New submission from Daniel Blanchard:
As I recently discovered when someone filed a PR on chardet (see
https://github.com/chardet/chardet/issues/70), BOMs are handled are not handled
correctly by the endian-specific encodings UTF-16LE, UTF-16BE, UTF-32LE, and
UTF-32BE, but are by the UTF-16 and UTF-32 encodings.
For example:
>>> 'foo'.encode('utf-16le')
b'f\x00o\x00o\x00'
>>> 'foo'.encode('utf-16')
b'\xff\xfef\x00o\x00o\x00'
You can see that when using UTF-16 (instead of UTF-16LE), you get the BOM
correctly prepended to the bytes.
If you were on a little endian system and purposefully wanted to create a
UTF-16BE file, the only way to do it is:
>>> codecs.BOM_UTF16_BE + 'foo'.encode('utf-16be')
b'\xfe\xff\x00f\x00o\x00o'
This doesn't make a lot of sense to me. Why is the BOM not prepended
automatically when encoding with UTF-16BE?
Furthermore, if you were given a UTF-16BE file on a little endian system, you
might think that this would be the correct way to decode it:
>>> (codecs.BOM_UTF16_BE + 'foo'.encode('utf-16be')).decode('utf-16be')

# # # # # # #

### WORK INSTRUCTIONS
Answer these questions about the report above.
1. Which four encodings does the report say fail to handle BOMs correctly?
2. What bytes result from encoding 'foo' with UTF-16?
3. What expression does the report give as the only way to create a UTF-16BE file on a little endian system?

### DATASET EXTRACT
# # # # # # #

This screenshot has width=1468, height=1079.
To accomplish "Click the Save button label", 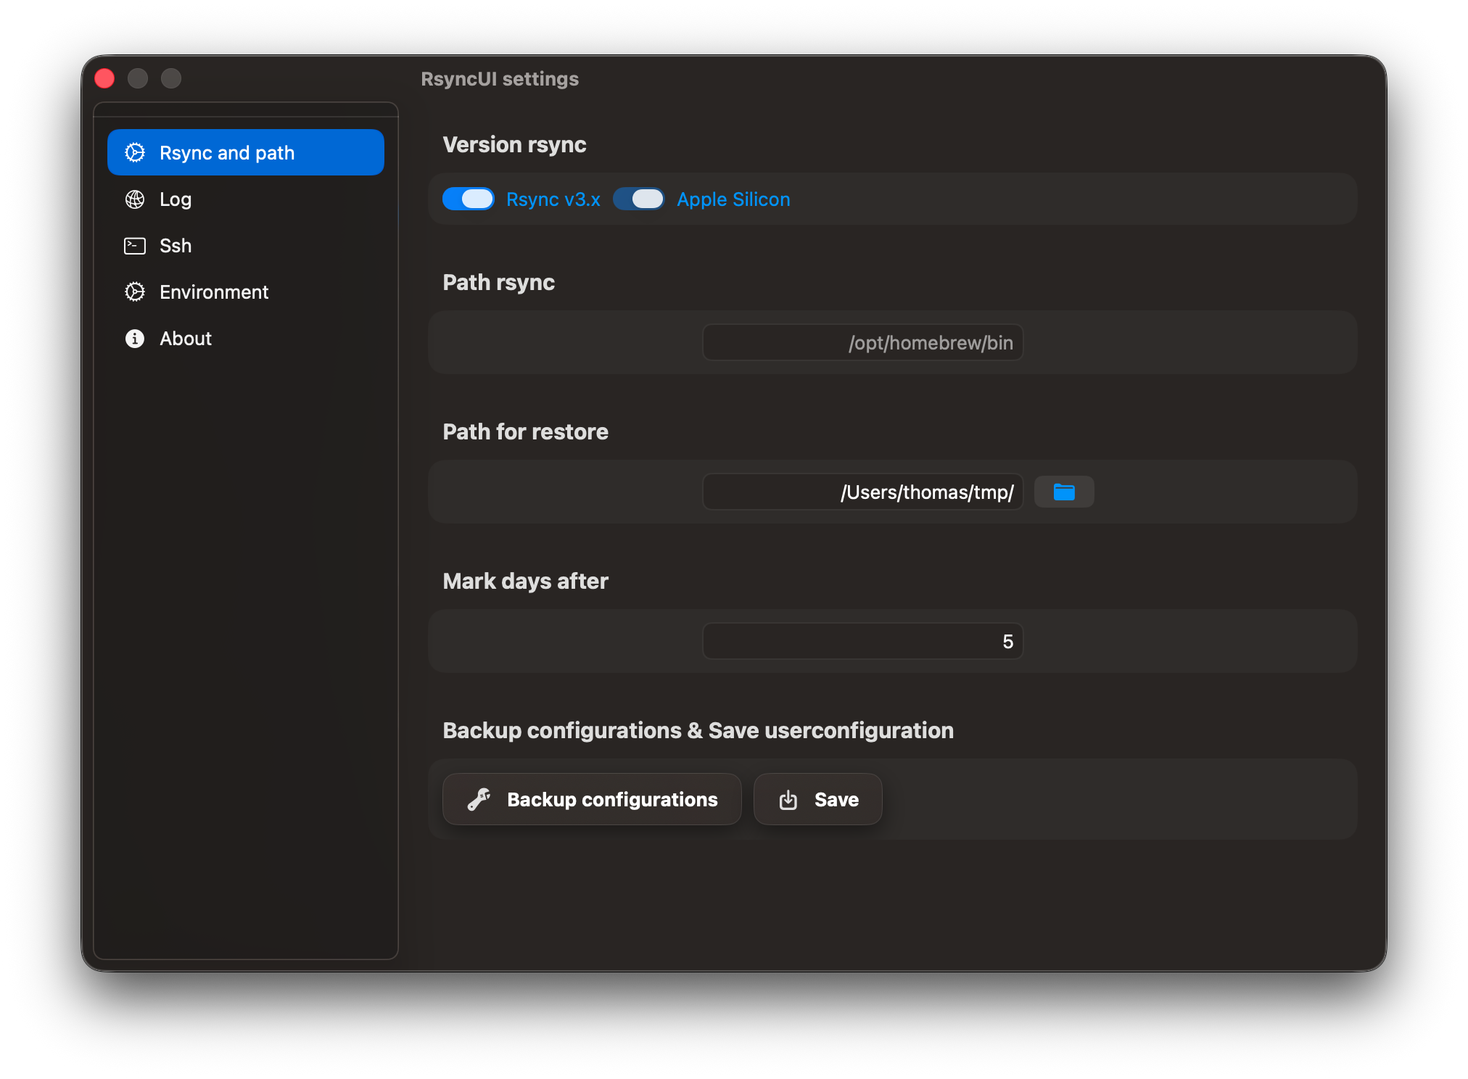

# # # # # # #

### RESULT OF THIS TASK
1. UTF-16LE, UTF-16BE, UTF-32LE, and UTF-32BE.
2. b'\xff\xfef\x00o\x00o\x00'
3. codecs.BOM_UTF16_BE + 'foo'.encode('utf-16be')